KUALA LUMPUR: Shares in Sime Darby Plantation Bhd rebounded on Monday after news that a major confectionery firm would no longer source for palm oil from the planter sent its stock plunging in the previous session.
At 9.45am, Sime Darby Plantation was up eight sen or 1.58% to RM5.15 a share, paring losses from last Friday when the counter lost 4.3% of its value.
According to a Reuters report, Italian confectionary giant Ferrero had last week announced it would stop sourcing palm oil from Sime Darby Plantation as US authorities alleged that it used forced labour in its production processes.
Sime Darby Plantation later clarified that Ferrero was not a customer and had not been for a while.
However, it also confirmed that US food group Cargill, which revealed that it had also suspended purchases of palm oil from Sime Darby Plantation, was a direct customer.
Weighing in on the issue, Hong Leong Investment Bank (HLIB) research said the negative impact on the share price was likely a knee-jerk reaction given that the plantation group would likely be able to divert its products elsewhere amid the tight supply of vegetable oils.
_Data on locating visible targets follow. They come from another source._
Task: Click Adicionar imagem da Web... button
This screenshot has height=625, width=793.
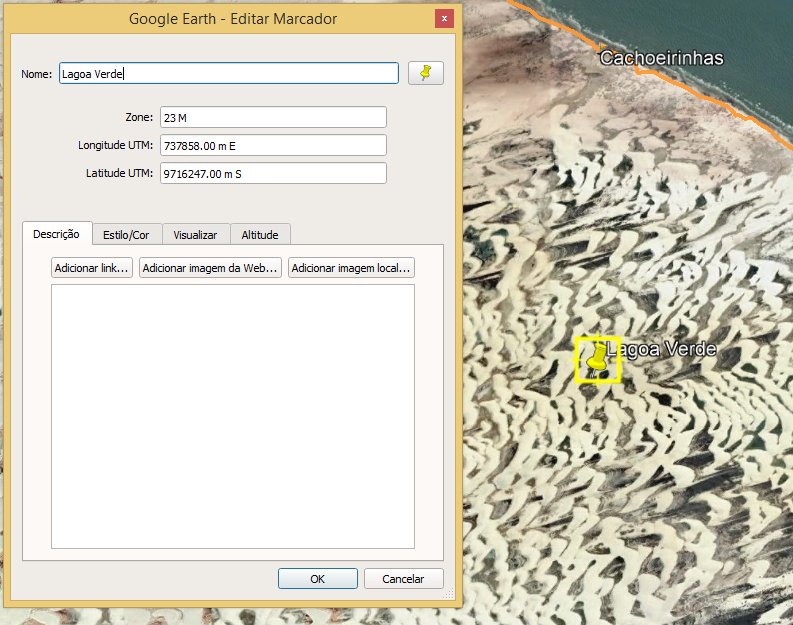Action: point(210,268)
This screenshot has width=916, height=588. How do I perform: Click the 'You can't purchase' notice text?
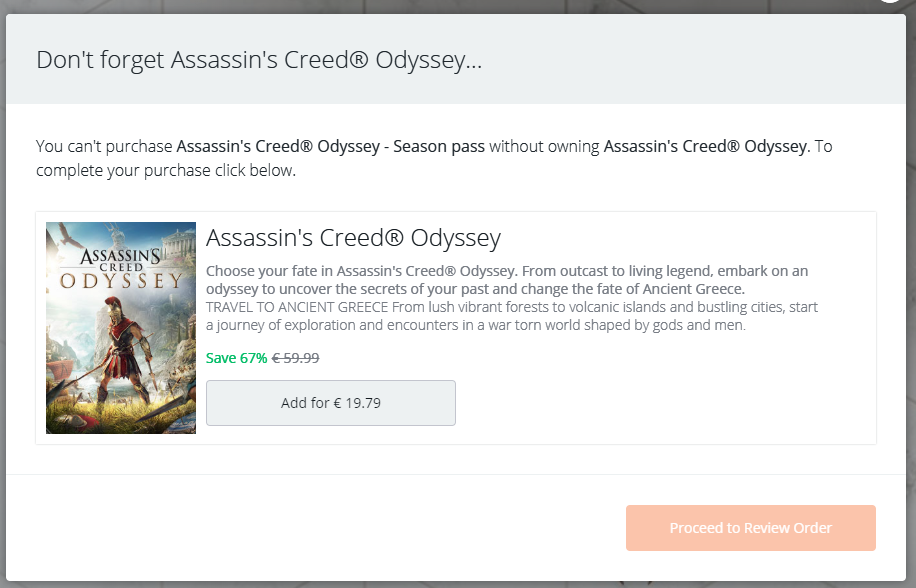(x=105, y=146)
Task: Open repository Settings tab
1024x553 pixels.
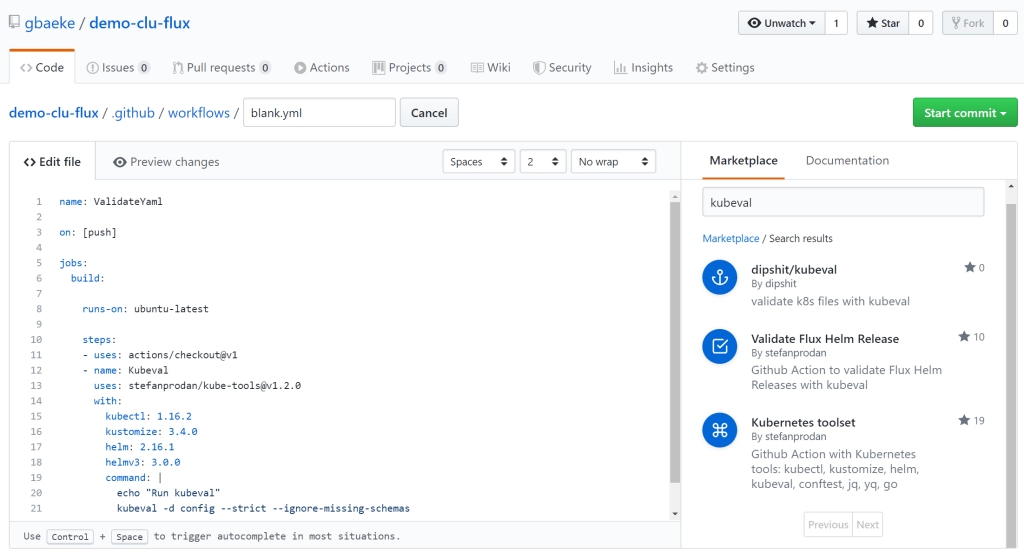Action: [x=725, y=68]
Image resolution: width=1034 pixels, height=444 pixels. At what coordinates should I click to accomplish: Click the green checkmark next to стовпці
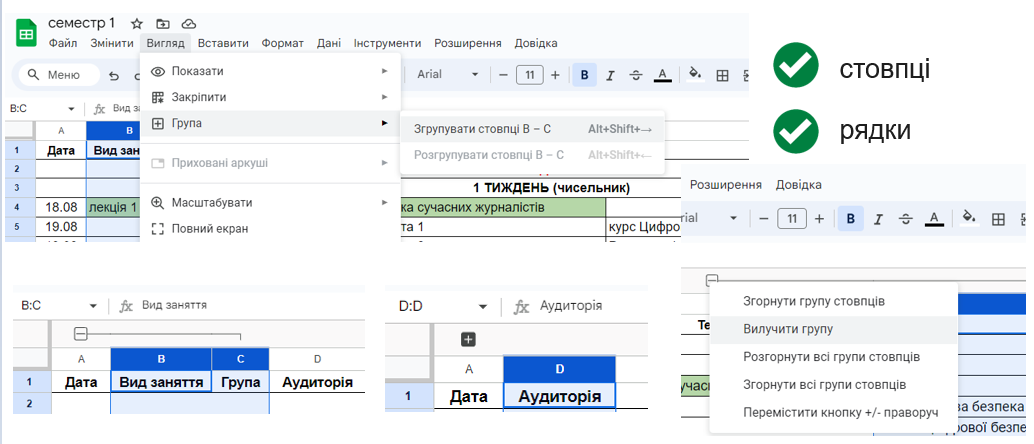click(x=795, y=67)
In addition, it said the group had already taken the necessary steps to address the environmental, social and governance concerns given its recent implementation of a continuous improvement plan to address the 11 International Labour Organisation indicators of forced labour.
"We understand that the independent assessment report by Impactt is due to be released soon, as SDPL is currently going through its internal process of approval of such report," it added.
HLIB maintained its forecasts pending the release of 1Q33 results in May, with a target price of RM5.95.
"SDPL remains one of our top picks for the sector, due to its high operating leverage to CPO price," it said.